Low freq. from small drivers? Is it possible


Can you get really low freq. (lets say 30 and down) from a small driver (~6 inch? What is the relationship between driver size and frequency? Most speakers today have went away from a large base driver (10 inches or more). Have we really come that far or is it really a compermize?

Any recomendations for smaller floor standers with good bass?

Thanks,

Dr. Ken
drken

Showing 2 responses by drew_eckhardt

The specs of small drivers can have a low cutoff - my bedroom speakers have a pair of 5.25" mid-bass drivers and are flat in-room through 30Hz.

In practice it doesn't work.

SPL is purely a function of displacement and frequency. Displacement requirements quadruple for each octave you drop in frequency, meaning excursion increases 4-fold in a sealed system when you don't change the diameter.

Play with www.linkwitzlab.com/spl_max1.xls if you want.

This has a couple of problems
1. Physics prevent reaching reasonable SPL levels with small drivers outside a car or closet environment where you have up to 12dB of cabin gain below the fundamental resonance .

2. Excursion increases 4-fold with each octave lower if you don't change diameter.
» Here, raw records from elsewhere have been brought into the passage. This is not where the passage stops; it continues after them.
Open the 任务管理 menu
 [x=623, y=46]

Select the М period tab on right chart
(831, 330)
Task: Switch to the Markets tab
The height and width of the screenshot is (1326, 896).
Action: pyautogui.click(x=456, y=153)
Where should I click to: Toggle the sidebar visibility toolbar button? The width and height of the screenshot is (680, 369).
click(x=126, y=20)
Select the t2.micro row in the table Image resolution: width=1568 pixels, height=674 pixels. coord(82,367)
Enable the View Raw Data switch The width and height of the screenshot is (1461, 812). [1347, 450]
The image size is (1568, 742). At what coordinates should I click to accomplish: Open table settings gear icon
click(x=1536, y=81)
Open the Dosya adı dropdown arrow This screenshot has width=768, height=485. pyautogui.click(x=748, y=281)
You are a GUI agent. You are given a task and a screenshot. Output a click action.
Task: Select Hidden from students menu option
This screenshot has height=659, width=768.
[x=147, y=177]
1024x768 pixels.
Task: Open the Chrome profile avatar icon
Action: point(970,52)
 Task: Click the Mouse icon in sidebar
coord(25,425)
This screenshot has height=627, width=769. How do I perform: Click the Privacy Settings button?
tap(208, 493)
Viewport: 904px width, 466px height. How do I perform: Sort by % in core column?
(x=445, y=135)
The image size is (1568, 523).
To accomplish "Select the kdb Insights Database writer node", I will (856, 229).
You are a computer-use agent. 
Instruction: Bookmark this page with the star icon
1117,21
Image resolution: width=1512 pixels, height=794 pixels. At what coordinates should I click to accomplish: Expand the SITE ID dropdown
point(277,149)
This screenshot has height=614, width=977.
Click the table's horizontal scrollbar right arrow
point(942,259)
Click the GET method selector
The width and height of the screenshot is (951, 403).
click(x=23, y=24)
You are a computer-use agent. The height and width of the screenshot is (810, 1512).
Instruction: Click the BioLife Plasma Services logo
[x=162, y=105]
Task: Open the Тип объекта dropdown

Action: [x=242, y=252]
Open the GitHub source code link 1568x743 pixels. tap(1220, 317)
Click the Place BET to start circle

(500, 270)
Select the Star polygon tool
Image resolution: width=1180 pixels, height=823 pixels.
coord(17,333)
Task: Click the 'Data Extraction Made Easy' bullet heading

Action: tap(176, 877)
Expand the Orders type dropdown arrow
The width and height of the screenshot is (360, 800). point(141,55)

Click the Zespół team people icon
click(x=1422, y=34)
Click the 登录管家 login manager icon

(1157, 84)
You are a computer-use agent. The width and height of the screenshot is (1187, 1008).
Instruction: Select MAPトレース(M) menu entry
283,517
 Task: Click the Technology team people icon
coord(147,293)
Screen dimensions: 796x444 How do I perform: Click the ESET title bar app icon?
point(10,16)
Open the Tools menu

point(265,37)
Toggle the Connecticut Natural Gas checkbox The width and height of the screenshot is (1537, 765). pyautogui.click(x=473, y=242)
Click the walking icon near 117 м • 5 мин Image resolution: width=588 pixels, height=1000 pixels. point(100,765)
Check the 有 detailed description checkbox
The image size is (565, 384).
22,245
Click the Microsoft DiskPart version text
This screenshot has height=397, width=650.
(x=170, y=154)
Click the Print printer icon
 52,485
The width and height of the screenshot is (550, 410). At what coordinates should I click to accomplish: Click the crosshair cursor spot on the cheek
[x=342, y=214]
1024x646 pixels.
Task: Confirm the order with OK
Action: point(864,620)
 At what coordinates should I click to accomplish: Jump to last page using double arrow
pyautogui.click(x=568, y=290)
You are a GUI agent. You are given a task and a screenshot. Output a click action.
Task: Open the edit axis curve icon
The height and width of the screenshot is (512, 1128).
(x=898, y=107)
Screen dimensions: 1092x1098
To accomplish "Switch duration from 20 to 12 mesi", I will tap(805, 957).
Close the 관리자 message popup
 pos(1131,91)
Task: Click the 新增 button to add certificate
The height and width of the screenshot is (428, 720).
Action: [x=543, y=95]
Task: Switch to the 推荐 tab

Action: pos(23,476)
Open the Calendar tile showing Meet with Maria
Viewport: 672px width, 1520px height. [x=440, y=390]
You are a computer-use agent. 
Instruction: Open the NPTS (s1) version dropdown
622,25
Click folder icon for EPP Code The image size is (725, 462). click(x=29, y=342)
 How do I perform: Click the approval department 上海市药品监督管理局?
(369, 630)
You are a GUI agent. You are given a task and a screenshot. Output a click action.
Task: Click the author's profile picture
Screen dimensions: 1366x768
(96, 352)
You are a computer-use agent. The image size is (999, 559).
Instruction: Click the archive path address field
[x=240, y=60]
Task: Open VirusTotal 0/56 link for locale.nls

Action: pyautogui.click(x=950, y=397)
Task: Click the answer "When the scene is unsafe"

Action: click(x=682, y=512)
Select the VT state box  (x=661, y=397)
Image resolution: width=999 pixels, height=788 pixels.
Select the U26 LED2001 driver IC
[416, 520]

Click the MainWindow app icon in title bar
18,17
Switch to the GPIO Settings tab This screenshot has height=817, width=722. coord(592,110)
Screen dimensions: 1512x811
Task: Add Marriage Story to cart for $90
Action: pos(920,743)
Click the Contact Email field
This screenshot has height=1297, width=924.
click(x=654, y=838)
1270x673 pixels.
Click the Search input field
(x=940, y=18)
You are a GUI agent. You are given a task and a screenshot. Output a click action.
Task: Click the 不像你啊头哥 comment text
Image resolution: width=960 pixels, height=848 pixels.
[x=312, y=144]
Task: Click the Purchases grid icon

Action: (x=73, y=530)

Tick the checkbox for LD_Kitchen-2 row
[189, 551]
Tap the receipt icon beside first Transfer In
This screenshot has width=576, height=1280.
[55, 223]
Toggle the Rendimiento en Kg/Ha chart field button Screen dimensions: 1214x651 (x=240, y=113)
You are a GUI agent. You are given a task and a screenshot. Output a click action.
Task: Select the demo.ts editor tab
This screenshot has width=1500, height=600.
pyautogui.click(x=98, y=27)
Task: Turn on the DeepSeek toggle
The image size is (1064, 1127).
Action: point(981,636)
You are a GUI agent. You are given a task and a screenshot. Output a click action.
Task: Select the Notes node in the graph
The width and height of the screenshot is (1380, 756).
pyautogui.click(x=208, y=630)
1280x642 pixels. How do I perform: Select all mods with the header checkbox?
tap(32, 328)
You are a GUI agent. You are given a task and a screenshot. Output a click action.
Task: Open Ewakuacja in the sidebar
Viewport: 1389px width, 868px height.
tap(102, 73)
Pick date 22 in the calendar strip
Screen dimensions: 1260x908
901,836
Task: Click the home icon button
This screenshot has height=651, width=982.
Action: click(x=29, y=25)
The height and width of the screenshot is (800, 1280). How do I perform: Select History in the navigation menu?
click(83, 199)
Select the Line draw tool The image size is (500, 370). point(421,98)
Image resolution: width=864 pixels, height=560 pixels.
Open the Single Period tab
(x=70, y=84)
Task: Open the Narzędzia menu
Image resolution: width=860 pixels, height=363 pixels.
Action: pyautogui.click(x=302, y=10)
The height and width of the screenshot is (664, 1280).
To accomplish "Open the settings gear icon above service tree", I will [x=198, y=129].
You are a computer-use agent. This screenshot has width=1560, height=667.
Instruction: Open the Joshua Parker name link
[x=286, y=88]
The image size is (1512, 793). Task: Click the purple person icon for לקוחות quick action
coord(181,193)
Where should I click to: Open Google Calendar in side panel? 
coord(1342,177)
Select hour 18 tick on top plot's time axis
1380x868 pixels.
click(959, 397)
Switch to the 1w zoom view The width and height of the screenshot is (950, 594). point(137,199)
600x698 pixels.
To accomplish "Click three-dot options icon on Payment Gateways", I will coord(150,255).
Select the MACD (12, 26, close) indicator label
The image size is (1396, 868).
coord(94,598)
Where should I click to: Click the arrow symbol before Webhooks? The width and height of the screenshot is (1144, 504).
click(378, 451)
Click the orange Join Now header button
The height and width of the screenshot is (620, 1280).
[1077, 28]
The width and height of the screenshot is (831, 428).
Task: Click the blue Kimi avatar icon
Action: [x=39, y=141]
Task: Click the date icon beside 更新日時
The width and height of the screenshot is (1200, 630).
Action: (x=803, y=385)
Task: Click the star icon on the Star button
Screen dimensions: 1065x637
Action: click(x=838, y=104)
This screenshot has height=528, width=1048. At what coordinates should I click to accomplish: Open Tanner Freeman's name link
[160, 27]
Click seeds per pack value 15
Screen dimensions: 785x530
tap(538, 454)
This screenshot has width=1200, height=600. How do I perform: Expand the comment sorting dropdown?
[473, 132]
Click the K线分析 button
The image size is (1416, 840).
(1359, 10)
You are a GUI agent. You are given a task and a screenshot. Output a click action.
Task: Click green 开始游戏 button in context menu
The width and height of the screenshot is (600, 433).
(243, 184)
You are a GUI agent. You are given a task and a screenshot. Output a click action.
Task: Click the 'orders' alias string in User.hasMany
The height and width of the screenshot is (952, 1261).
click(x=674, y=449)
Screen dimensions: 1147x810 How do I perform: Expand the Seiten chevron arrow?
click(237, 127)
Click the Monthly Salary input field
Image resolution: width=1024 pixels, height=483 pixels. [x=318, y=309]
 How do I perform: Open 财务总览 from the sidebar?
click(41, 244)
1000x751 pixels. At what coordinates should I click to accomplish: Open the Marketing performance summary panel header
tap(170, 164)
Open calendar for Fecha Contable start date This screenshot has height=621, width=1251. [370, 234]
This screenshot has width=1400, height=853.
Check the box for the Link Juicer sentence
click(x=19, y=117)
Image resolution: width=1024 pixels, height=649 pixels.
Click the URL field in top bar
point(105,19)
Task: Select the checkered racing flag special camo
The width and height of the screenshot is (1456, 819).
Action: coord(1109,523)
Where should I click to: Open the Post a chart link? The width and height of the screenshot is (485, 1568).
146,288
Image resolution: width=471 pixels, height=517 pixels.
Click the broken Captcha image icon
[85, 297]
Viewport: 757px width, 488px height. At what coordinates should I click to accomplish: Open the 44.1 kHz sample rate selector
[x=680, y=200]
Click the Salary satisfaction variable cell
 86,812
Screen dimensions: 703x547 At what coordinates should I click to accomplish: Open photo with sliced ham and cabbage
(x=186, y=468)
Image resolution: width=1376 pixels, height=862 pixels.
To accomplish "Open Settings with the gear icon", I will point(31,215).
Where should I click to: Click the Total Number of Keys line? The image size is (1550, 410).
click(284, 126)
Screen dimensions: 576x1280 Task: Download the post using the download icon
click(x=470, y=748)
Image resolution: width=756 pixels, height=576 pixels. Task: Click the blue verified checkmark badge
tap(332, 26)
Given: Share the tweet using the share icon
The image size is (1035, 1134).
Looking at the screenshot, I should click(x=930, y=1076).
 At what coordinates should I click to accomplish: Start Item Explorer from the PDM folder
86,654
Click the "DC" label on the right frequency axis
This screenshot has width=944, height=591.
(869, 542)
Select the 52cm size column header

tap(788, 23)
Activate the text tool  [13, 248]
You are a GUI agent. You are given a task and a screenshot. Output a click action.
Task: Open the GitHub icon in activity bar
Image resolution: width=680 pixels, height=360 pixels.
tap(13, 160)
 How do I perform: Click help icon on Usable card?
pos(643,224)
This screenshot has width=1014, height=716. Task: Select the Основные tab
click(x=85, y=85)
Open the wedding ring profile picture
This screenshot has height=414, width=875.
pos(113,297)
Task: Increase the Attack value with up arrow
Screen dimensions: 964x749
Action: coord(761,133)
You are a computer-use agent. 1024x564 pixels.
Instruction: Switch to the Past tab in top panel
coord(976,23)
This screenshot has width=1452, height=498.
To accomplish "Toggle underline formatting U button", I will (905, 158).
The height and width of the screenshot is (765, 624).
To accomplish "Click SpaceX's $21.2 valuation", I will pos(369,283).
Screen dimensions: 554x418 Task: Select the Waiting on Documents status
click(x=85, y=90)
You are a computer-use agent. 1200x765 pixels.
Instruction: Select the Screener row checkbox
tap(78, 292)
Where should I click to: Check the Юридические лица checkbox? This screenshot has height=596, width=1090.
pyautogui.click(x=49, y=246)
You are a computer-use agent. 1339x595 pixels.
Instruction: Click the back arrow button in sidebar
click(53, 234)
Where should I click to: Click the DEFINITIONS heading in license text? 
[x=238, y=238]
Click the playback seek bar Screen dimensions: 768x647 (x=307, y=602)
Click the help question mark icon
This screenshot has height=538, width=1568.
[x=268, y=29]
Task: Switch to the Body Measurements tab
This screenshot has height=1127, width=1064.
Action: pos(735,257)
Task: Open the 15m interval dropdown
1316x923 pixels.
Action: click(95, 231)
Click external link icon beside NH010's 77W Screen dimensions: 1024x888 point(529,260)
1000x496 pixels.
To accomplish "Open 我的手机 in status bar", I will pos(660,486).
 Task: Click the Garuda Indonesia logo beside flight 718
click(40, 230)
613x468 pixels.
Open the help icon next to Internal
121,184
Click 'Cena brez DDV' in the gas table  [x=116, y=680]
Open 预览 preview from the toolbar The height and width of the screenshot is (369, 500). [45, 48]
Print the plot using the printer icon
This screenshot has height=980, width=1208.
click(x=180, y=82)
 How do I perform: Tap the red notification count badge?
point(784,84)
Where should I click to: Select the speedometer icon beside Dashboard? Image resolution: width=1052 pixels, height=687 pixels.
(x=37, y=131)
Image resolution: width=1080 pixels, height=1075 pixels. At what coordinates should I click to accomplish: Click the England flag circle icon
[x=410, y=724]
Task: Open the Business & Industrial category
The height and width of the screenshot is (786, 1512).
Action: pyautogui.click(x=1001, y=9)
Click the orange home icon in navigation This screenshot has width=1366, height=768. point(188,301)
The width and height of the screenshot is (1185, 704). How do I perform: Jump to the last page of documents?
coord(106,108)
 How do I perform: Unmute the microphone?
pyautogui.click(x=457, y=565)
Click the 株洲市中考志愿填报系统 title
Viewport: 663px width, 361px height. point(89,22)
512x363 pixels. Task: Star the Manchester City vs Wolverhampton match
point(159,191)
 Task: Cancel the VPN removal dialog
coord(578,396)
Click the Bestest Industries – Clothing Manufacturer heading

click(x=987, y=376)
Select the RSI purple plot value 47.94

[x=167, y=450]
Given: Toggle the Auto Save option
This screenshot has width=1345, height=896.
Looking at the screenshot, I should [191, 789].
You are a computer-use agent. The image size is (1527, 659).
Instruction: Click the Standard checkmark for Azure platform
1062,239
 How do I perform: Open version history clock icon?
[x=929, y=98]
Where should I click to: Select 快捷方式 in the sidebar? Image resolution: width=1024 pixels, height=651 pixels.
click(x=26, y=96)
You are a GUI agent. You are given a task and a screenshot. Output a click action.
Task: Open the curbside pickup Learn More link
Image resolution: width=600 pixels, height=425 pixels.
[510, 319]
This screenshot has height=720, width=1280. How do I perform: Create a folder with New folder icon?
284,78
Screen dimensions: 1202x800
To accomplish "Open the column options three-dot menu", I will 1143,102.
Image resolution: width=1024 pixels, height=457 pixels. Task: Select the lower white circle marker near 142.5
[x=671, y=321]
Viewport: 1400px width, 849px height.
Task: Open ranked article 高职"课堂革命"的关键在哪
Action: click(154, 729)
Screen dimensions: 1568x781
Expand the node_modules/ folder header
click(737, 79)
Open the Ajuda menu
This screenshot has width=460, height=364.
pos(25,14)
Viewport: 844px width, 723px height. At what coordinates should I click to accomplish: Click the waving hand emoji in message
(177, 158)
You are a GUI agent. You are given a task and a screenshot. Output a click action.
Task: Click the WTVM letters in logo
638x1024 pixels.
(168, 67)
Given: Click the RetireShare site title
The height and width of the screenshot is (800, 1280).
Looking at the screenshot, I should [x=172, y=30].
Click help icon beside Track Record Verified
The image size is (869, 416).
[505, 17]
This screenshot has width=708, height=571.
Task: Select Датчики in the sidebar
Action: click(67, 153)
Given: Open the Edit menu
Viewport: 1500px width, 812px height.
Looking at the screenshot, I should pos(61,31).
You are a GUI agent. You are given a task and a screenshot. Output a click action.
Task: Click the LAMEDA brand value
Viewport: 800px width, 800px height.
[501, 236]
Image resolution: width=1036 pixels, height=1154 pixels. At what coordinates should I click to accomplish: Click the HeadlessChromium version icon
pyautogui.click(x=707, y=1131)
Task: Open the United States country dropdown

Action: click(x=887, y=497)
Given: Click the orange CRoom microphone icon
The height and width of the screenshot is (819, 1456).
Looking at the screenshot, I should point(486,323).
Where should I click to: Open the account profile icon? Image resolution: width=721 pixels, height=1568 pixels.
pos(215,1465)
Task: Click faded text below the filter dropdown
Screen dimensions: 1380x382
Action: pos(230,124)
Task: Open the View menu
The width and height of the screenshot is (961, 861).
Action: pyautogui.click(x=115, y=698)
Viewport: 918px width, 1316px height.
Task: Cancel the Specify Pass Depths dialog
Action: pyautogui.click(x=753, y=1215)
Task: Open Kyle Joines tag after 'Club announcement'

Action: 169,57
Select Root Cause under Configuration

Distortion is a function of excursion. My 5.25" midranges (about equal to a 6.5" driver - they have more area, but will have less excursion) double at low frequencies - the harmonics are loud enough that you hear the higher tone. IM distortion (why old transistor amps sound bad) also increases. I never got good midrange performance from drivers <= 6.5" when bass notes were also present. Adding a sub-woofer with a 80Hz cross-over always cleaned up bass and midrange in music with a bassline. I now use an 8.5" midrange, 2 10" long-throw subwoofers per side for bass below 120Hz, and add a 14.5" subwoofer for theatrical tracks where the bass is really out of hand.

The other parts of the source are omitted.